ASC4FIRST ( ClinicalTrials.gov NCT04971226) is a pivotal phase 3 clinical trial comparing the efficacy and safety of asciminib vs. standard of care (SoC) tyrosine kinase inhibitors (TKIs) in newly diagnosed patients with chronic myeloid leukemia in chronic phase (CML‐CP). The study demonstrated superior efficacy and a favorable safety profile for asciminib vs. all current SoC TKIs; this subgroup analysis involved 138 patients from East Asian sites enrolled in ASC4FIRST. Patients were randomized to receive either asciminib or investigator‐selected TKIs (IS‐TKIs: imatinib, bosutinib, dasatinib, or nilotinib) following stratification by risk category and prerandomization‐selected TKI (imatinib or second‐generation TKI). Consistent with non‐East Asian patients, asciminib showed better efficacy in East Asian patients, with a major molecular response (MMR) rate at Week 48 and Week 96 of 64.9% and 77.0% compared to 45.3% and 57.8% for all IS‐TKIs combined, respectively (common treatment difference: 19.5% and 20.0%, respectively).
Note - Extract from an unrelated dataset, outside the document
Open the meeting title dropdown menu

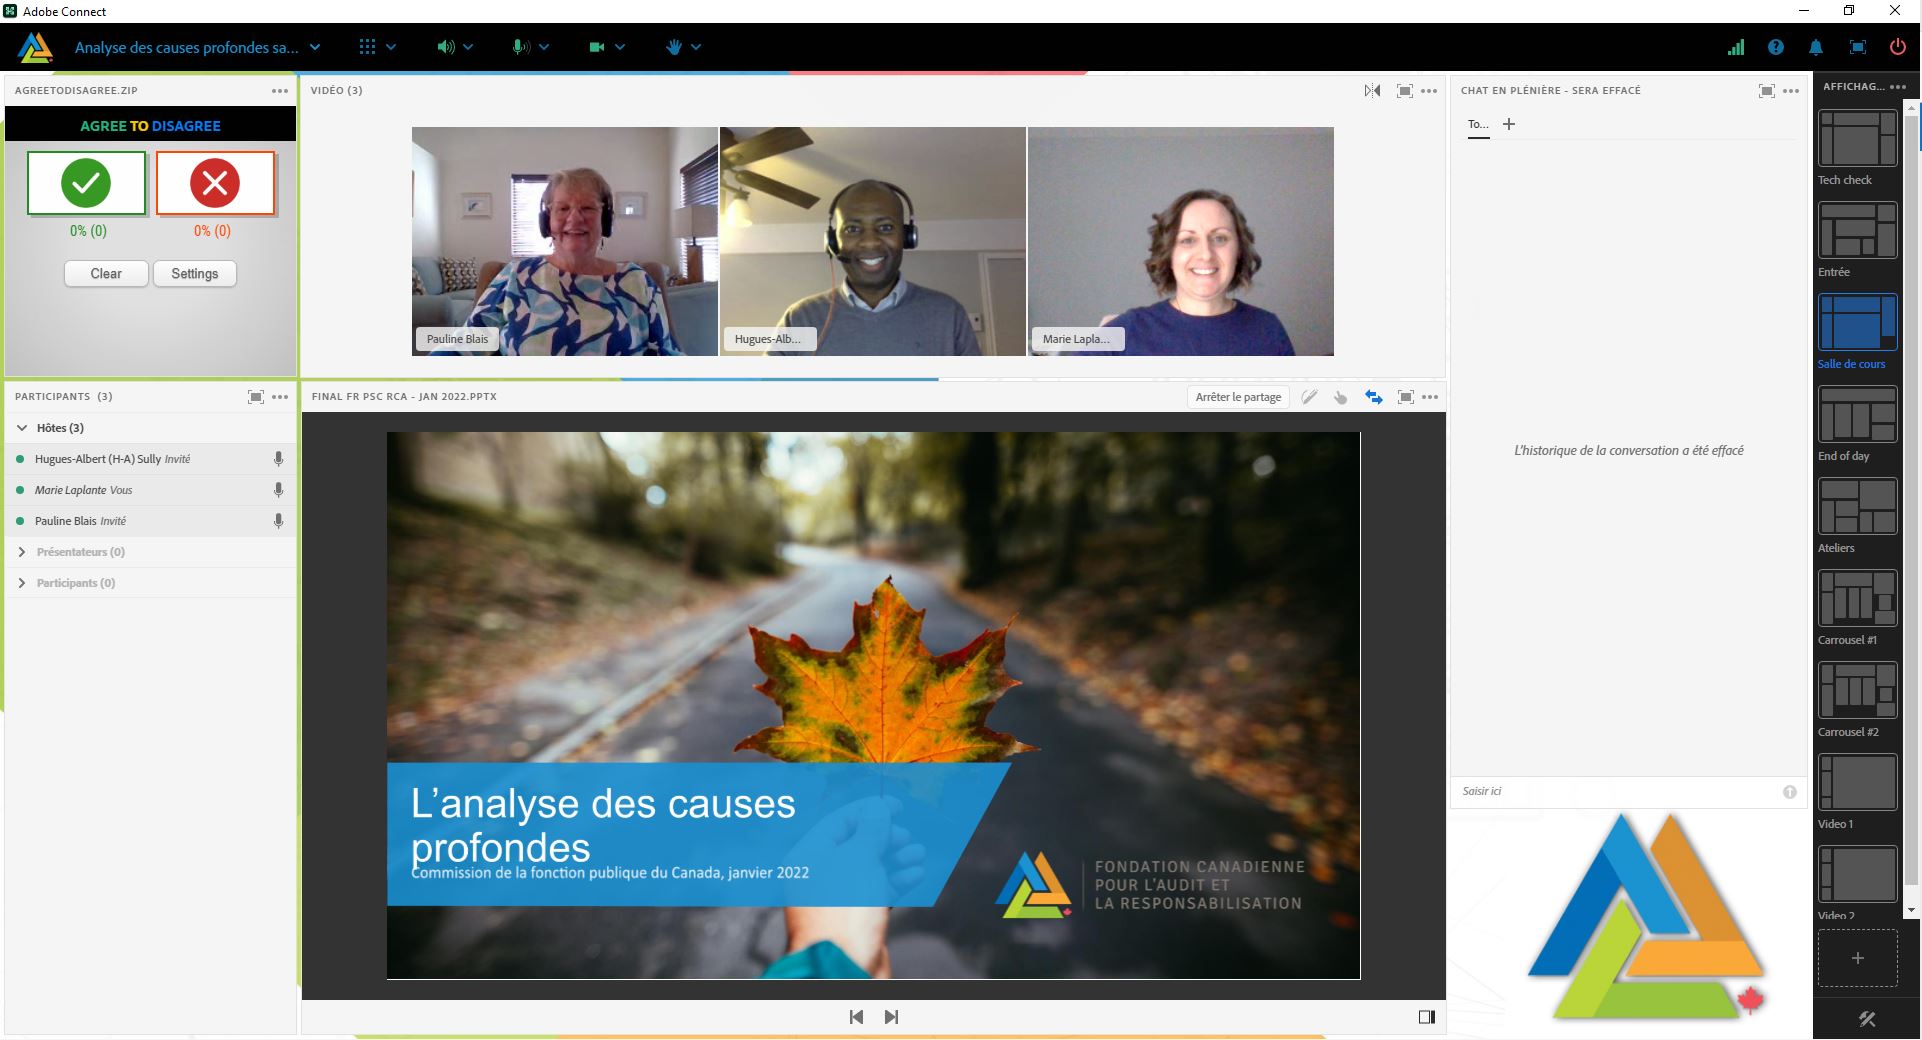[x=315, y=47]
Similar results were obtained for patients with imatinib as the prerandomization‐selected TKI (MMR rate at Week 48 and Week 96: 67.9% and 78.6% for asciminib compared to 30.8% and 46.2% for imatinib, respectively; common treatment difference: 36.5% and 32.7%, respectively). Asciminib also showed a favorable safety profile in East Asian patients, with lower rates of Grade ≥ 3 adverse events (AEs) and AEs leading to discontinuation compared to IS‐TKIs (41.9% vs. 54.0% and 2.7% vs. 9.5%, respectively), consistent with the results from non‐East Asian patients. These findings support the use of asciminib as a first‐line treatment option for East Asian and non‐East Asian patients with CML‐CP.